- **Task directions**
The expected response is the entire set of entries, copied exactly.

BEGIN Material for this exercise

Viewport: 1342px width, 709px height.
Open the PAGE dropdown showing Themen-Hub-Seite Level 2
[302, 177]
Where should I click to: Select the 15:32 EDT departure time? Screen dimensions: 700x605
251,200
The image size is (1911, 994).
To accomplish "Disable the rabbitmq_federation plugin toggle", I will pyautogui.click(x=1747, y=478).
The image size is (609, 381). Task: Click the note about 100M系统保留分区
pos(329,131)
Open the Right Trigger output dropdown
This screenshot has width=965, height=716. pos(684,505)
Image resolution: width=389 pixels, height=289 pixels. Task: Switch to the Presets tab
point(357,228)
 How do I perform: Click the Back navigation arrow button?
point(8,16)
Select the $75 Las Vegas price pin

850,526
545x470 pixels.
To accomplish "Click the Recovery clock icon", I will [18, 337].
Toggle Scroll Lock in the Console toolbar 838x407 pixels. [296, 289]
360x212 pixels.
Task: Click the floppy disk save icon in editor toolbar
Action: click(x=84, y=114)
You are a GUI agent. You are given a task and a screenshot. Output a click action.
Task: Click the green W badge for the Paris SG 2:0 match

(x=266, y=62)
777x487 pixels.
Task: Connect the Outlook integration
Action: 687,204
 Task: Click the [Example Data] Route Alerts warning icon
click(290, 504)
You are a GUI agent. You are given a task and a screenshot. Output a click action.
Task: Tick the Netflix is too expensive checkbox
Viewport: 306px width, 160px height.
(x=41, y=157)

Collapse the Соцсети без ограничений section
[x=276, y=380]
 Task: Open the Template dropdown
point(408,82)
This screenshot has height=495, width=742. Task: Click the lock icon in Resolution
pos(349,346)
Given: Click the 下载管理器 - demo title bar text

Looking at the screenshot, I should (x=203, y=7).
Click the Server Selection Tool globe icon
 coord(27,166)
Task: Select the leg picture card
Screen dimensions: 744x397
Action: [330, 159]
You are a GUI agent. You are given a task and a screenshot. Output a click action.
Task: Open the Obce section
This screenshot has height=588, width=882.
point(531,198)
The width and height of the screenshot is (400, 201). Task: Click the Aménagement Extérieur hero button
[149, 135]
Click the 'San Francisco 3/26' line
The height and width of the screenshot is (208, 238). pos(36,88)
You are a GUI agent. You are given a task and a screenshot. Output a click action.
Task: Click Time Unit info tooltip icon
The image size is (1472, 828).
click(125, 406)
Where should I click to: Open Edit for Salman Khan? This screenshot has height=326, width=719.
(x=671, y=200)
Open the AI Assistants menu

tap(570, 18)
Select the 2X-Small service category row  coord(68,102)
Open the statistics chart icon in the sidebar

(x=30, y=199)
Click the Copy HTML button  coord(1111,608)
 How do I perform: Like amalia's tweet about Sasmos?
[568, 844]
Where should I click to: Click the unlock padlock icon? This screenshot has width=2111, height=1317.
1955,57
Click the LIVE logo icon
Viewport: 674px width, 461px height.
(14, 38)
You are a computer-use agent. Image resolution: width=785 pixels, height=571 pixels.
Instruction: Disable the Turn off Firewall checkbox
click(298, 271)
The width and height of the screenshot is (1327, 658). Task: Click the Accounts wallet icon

END Material for this exercise

- **Response to this task**
Viewport: 1342px width, 709px height.
Open the PAGE dropdown showing Themen-Hub-Seite Level 2
[302, 177]
Where should I click to: Select the 15:32 EDT departure time? Screen dimensions: 700x605
251,200
The image size is (1911, 994).
To accomplish "Disable the rabbitmq_federation plugin toggle", I will pyautogui.click(x=1747, y=478).
The image size is (609, 381). Task: Click the note about 100M系统保留分区
pos(329,131)
Open the Right Trigger output dropdown
This screenshot has width=965, height=716. pos(684,505)
Image resolution: width=389 pixels, height=289 pixels. Task: Switch to the Presets tab
point(357,228)
 How do I perform: Click the Back navigation arrow button?
point(8,16)
Select the $75 Las Vegas price pin

850,526
545x470 pixels.
To accomplish "Click the Recovery clock icon", I will [18, 337].
Toggle Scroll Lock in the Console toolbar 838x407 pixels. [296, 289]
360x212 pixels.
Task: Click the floppy disk save icon in editor toolbar
Action: click(x=84, y=114)
You are a GUI agent. You are given a task and a screenshot. Output a click action.
Task: Click the green W badge for the Paris SG 2:0 match

(x=266, y=62)
777x487 pixels.
Task: Connect the Outlook integration
Action: 687,204
 Task: Click the [Example Data] Route Alerts warning icon
click(290, 504)
You are a GUI agent. You are given a task and a screenshot. Output a click action.
Task: Tick the Netflix is too expensive checkbox
Viewport: 306px width, 160px height.
(x=41, y=157)

Collapse the Соцсети без ограничений section
[x=276, y=380]
 Task: Open the Template dropdown
point(408,82)
This screenshot has height=495, width=742. Task: Click the lock icon in Resolution
pos(349,346)
Given: Click the 下载管理器 - demo title bar text

Looking at the screenshot, I should (x=203, y=7).
Click the Server Selection Tool globe icon
 coord(27,166)
Task: Select the leg picture card
Screen dimensions: 744x397
Action: [330, 159]
You are a GUI agent. You are given a task and a screenshot. Output a click action.
Task: Open the Obce section
This screenshot has height=588, width=882.
point(531,198)
The width and height of the screenshot is (400, 201). Task: Click the Aménagement Extérieur hero button
[149, 135]
Click the 'San Francisco 3/26' line
The height and width of the screenshot is (208, 238). pos(36,88)
You are a GUI agent. You are given a task and a screenshot. Output a click action.
Task: Click Time Unit info tooltip icon
The image size is (1472, 828).
click(125, 406)
Where should I click to: Open Edit for Salman Khan? This screenshot has height=326, width=719.
(x=671, y=200)
Open the AI Assistants menu

tap(570, 18)
Select the 2X-Small service category row  coord(68,102)
Open the statistics chart icon in the sidebar

(x=30, y=199)
Click the Copy HTML button  coord(1111,608)
 How do I perform: Like amalia's tweet about Sasmos?
[568, 844]
Where should I click to: Click the unlock padlock icon? This screenshot has width=2111, height=1317.
1955,57
Click the LIVE logo icon
Viewport: 674px width, 461px height.
(14, 38)
You are a computer-use agent. Image resolution: width=785 pixels, height=571 pixels.
Instruction: Disable the Turn off Firewall checkbox
click(298, 271)
The width and height of the screenshot is (1327, 658). Task: Click the Accounts wallet icon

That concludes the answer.